Machines à vendanger : Des grands crus de Bourgogne relancent le débat

d'après AFP

A l'heure où les vendanges s'achèvent en Bourgogne, les propriétaires de cinq prestigieux domaines relancent le débat sur l'utilisation de la machine à vendanger en s'imposant dans leur cahier des charges la récolte manuelle.

Au début de l'été, les propriétaires de cinq monopoles (parcelle exploitée par un seul producteur) de la Côte de Nuits, aussi prestigieux que La Tâche, La Romanée, Romanée-Conti, La Grande Rue et Clos-de-Tart, ont demandé avec succès à l'INAO d'ajouter à leur cahier des charges l'obligation de vendanger à la main.

Si eux-mêmes récoltaient déjà uniquement à la main, cette officialisation se veut un signal fort pour toute la région : l'Union des grands crus de Bourgogne et son président, Louis-Michel Liger Belair, à l'origine de l'initiative, souhaite en effet bannir la machine à vendanger de tous les grands crus et premiers crus bourguignons.

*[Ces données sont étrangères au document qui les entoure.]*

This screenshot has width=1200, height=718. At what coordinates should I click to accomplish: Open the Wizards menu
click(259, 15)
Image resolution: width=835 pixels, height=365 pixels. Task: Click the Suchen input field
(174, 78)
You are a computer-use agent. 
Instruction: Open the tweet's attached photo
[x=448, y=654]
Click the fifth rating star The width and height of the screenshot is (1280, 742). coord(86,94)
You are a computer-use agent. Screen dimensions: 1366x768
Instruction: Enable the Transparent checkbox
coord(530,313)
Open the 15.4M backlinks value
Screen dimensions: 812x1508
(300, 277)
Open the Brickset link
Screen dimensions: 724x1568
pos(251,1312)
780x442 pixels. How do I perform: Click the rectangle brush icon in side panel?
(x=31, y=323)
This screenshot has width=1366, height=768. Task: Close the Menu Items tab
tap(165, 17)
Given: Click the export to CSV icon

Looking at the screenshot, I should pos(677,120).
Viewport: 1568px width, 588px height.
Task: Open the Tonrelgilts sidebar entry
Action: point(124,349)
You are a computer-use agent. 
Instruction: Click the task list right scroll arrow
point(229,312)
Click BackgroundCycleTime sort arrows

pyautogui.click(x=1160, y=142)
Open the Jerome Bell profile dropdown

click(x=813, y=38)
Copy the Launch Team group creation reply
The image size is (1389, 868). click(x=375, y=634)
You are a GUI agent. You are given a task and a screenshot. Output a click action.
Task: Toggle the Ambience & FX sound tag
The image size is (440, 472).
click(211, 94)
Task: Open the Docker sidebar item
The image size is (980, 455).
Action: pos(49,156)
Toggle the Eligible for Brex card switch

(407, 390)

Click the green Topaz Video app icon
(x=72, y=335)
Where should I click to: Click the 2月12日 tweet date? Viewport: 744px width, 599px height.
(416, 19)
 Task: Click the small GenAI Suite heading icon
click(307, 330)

« Ce n'est pas du tout un combat contre la machine à vendanger. Elle a sa place dans le paysage bourguignon, mais ce n'est pas l'élément le plus porteur de la tradition », déclare Louis-Michel Liger Belair. « Dans les grands crus, ces 2% qui vendangent encore à la machine font un mal terrible à notre image. Quand on vend du vin, on vend du rêve », ajoute-t-il.

Il fait valoir la meilleure qualité du travail manuel et la fragilité du cépage exclusivement utilisé en Bourgogne pour le vin rouge, le pinot noir.

La vendange manuelle étendue à la Bourgogne?

« Cette démarche est compréhensible, car elle est liée à une certaine recherche de qualité, mais on ne demande pas des vendanges à la main dans toutes les appellations de France », explique Jean-Louis Buër, directeur de l'INAO, organisme chargé du contrôle et du respect des cahier des charges.

« On ne va pas forcément transposer à l'un ce que l'autre s'est imposé. On fonctionne au cas par cas, la machine à vendanger fonctionne très bien dans d'autres appellations de qualité », ajoute-t-il.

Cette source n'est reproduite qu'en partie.